Mandy found it difficult to erase the image of the moment she saw her child for the first time. He was wrapped in a towel, held loosely by Pat, who was unconscious and surrounded by empty blister packs of tablets. Everything else slipped into slow motion as Lorraine held Mandy back, her flailing arms reaching to grab her child. He was scooped up instead by a paramedic, whisked to the safety of the landing and placed upon the floor, his towel removed and his body checked for any signs of injury. It was only when it was confirmed there were none that Mandy was permitted to hold him for the very first time.

She’d fallen to her knees when he was placed into her arms. She smelled his head and ran her fingers across his soft chest, and held him close to her body so that he could feel her heartbeat against his skin.

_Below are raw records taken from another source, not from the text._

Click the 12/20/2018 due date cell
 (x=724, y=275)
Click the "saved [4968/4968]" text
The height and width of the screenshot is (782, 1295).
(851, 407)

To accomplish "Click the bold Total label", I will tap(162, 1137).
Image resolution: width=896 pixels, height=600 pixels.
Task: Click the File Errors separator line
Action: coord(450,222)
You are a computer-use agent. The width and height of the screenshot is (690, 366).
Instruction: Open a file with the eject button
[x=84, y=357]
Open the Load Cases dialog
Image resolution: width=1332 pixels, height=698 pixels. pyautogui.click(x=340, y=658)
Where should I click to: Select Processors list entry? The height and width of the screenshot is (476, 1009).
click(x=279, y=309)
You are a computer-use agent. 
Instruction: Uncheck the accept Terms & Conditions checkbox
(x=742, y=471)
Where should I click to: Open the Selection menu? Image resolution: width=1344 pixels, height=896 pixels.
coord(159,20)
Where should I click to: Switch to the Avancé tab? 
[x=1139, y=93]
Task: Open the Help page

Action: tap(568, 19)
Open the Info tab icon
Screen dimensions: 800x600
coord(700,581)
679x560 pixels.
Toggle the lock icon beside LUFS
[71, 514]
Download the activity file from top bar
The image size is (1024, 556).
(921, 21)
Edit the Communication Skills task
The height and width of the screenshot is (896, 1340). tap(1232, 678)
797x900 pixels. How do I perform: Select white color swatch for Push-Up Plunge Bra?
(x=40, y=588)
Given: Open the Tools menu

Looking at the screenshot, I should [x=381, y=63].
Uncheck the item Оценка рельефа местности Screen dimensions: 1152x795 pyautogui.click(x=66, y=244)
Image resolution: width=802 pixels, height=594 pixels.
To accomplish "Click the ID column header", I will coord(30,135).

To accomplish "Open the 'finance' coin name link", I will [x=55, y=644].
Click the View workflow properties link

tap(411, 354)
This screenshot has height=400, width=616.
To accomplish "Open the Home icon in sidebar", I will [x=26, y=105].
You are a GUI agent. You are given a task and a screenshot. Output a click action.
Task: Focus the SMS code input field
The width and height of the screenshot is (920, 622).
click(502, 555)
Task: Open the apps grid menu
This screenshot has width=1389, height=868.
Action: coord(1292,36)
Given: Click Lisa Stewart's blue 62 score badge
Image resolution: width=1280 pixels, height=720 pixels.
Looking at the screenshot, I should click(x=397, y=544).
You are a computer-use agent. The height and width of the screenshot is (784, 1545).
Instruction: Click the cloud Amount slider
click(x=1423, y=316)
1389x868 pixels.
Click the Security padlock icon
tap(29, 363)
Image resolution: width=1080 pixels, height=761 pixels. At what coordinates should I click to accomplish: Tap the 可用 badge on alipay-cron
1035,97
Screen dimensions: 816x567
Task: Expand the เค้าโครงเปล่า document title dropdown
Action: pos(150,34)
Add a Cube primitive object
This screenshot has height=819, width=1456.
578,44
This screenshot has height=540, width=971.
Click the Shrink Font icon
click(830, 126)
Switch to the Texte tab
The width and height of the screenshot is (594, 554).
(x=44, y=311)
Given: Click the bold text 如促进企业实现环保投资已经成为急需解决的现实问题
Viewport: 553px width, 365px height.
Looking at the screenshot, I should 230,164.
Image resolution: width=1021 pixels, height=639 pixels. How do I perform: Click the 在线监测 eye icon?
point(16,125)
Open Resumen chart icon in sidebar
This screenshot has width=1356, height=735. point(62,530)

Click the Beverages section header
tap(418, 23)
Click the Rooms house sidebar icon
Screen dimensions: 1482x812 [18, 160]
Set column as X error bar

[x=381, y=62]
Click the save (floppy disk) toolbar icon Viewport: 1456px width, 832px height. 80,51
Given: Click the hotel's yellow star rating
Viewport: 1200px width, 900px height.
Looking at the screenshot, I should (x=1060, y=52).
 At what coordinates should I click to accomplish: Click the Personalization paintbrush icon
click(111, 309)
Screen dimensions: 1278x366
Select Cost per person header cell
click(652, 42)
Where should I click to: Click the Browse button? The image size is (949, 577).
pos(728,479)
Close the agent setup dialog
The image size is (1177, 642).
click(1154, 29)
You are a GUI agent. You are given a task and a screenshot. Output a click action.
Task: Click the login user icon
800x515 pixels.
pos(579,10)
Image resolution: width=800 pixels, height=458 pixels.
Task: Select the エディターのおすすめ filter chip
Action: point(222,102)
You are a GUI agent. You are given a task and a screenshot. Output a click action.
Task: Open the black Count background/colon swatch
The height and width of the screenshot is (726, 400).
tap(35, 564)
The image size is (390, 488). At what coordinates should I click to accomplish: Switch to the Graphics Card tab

She didn’t notice the paramedics rush to Pat’s aid or watch as they turned her on to her side and shoved piping down her throat, forcing her to vomit. Every voice that spoke to Mandy was muffled because all she could hear was the delicate sound of her baby breathing.

‘There’s something else I should tell you that I’m not supposed to,’ continued Lorraine, ‘something that was discovered in Pat’s medical records. Apparently she has a history of psychotic episodes that doctors who treated her believe stemmed from multiple miscarriages and at least two stillbirths. At some point these episodes appear to have ceased, which match up to the time Richard and Chloe came into her life.’

Mandy couldn’t help but feel sympathy towards Pat for the torment she must have suffered all those years ago. She knew how awful miscarriages could be and how they can ruin your life. It didn’t exonerate her subsequent behaviour, but it went a little way to explaining it.

Mandy embraced Lorraine before she left the private room in the care home, and she thanked her for all she had done. Then, she picked up her son and made her way to see Richard. She took a moment to compose herself, and then slowly opened the door to where Richard was lying in bed, where he’d been when she’d first greeted him six weeks earlier.

‘Hi Richard,’ she began gently, and took a chair by his side. ‘I’ve brought somebody to see you. This is your son, Thomas. I named him after my dad who died a few years ago, I hope you don’t mind. I know you’ve met him before when your mum brought him but I thought it’d be nice if it was just the three of us together.’

Mandy gazed at father and son in turn, and admitted to herself that Pat was right: there was a palpable resemblance between the two. They shared the same colouring and even the positioning of dimples in their cheeks.

She thought back to the news headlines regarding the Match Your DNA falsified results scandal, which she’d heard earlier as she drove to the nursing home. If hers and Richard’s had been faked, she’d decided it didn’t really matter. The result was still this beautiful child buckled into the baby seat next to her. Once, she’d worried that she couldn’t love a child that wasn’t born out of a Match as much as one that was. But now she knew that not to be the case.

The strong smell of disinfectant in the room made Mandy’s nose tingle and she sneezed twice, which made Thomas giggle. She rose, placing him on the bed inside the safety railing next to Richard’s forearm, which lay poker straight by his side, and fumbled around in her pocket for a tissue.